Breivik, an anti-Muslim neo-Nazi, massacred 77 people in Norway’s worst peacetime atrocity in July 2011. He killed eight with a bomb in Oslo and then gunned down 69, many of them teenagers, at a youth meeting of the then-ruling Labour Party.
“The Borgarting Court of Appeal has determined that Anders Behring Breivik is not, and has not been, subjected to torture or inhuman or degrading treatment,” the court said in a statement.
Strict conditions for Breivik, who has no contact with other inmates and has not repented for the attacks, were justified because there was a “high risk” that he would use violence in future and because other prisoners might attack him, it said.
Wednesday’s verdict overturned a lower Oslo court ruling in 2016 that Breivik was held in a “completely locked world” with frequent strip searches in violation of a ban on “inhuman or degrading treatment” under the European Convention on Human Rights.
Many survivors and relatives of the 77 dead welcomed the verdict after denouncing last year’s ruling as a perversion of a Convention that starts with the sentence “everyone’s right to life shall be protected by law”.
“We’re very relieved,” Lisbeth Roeyneland, whose 18-year-old daughter Synne was shot dead and who now leads the main support group, told Reuters. “I hope we don’t hear any more about that terrorist for many, many years.”
Bjorn Ihler, a survivor of the shootings, said it had been right to review Breivik’s treatment in jail. “What differentiates us from violent extremists is that we recognise the humanity of every human being,” he told Reuters.
Breivik, now 38, is serving Norway’s longest sentence, 21 years, which can be extended if he is still considered a threat.
Breivik’s lawyer Oeystein Storrvik said he would appeal to Norway’s Supreme Court. If that fails, Breivik can appeal to the European Court of Human Rights. “His isolation is the main problem,” Storrvik said.
But the Norwegian Supreme Court generally only accepts cases that raise wider issues of legal principle.
The appeals court noted that Breivik’s three-room cell includes a gym for exercise, and he can watch television and read newspapers. Limited contact with other inmates is under consideration, it said.
Some aspects of Breivik’s detention have already been relaxed. Since late last year, Breivik can meet his lawyer separated by bars, allowing more contact than a previous thick glass wall rigged with microphones and speakers.
At a 2016 hearing in the district court, Breivik had said he was feeling bad in jail, complained about cold coffee and grumbled that jail food was “worse than waterboarding”.
But the appeals court heard in January that he wrote a “thank you” note to his guards after the lower court hearing, saying he did not mean to seem critical of them. He has also resumed a university course in international relations.
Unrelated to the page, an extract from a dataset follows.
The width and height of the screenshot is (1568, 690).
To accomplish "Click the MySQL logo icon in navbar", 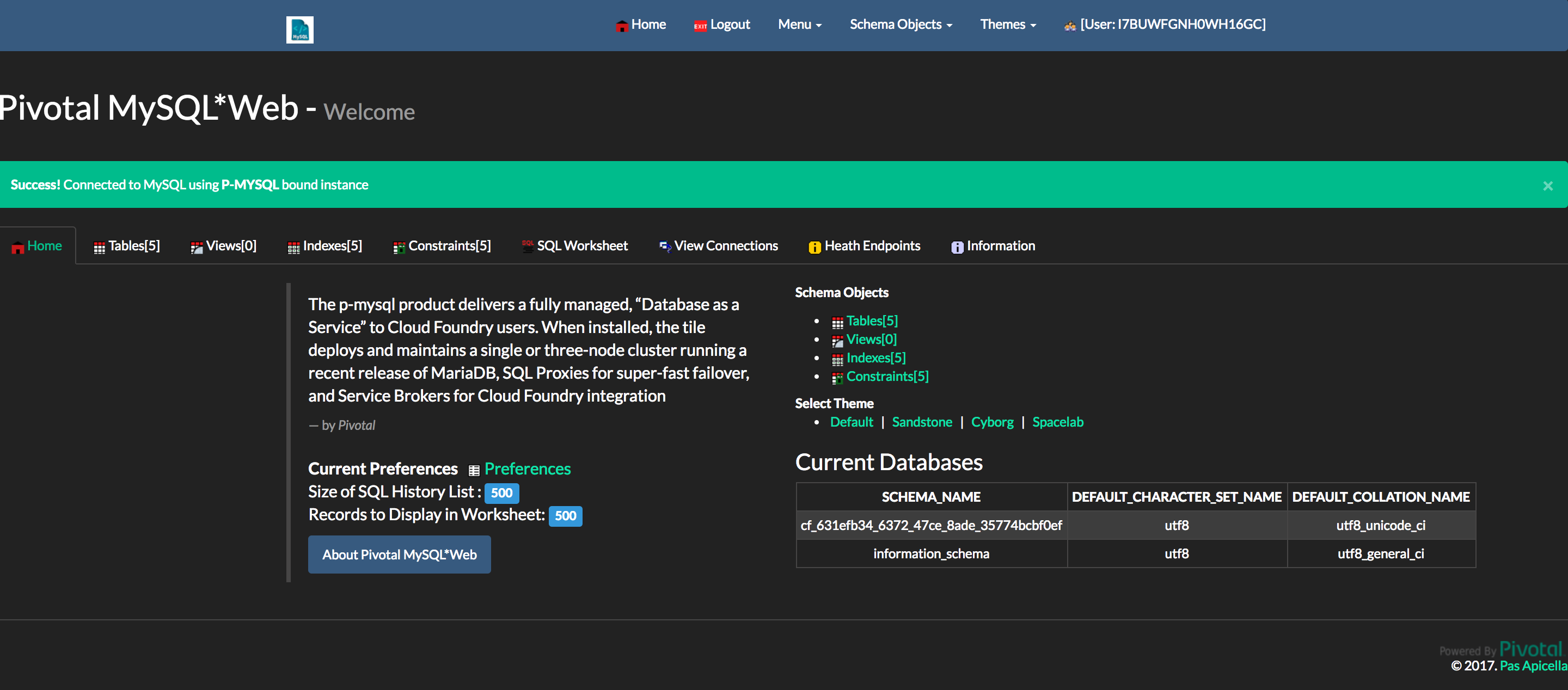I will point(299,29).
On Wednesday the appeals court upheld a finding by the lower court that extreme restrictions on Breivik’s letters and visitors were justified. Breivik’s only family visitor was his mother, who gave him a hug shortly before she died in 2013.
Norway’s Attorney General Fredrik Sejersted, the government’s top lawyer sent to lead the appeal, said the verdict vindicated prisons and prison staff, who he said had been unfairly criticised in the lower court’s decision.
“The verdict recognises the work done by the correctional service,” he said, adding that prisons had invested far more to guard Breivik than a normal inmate.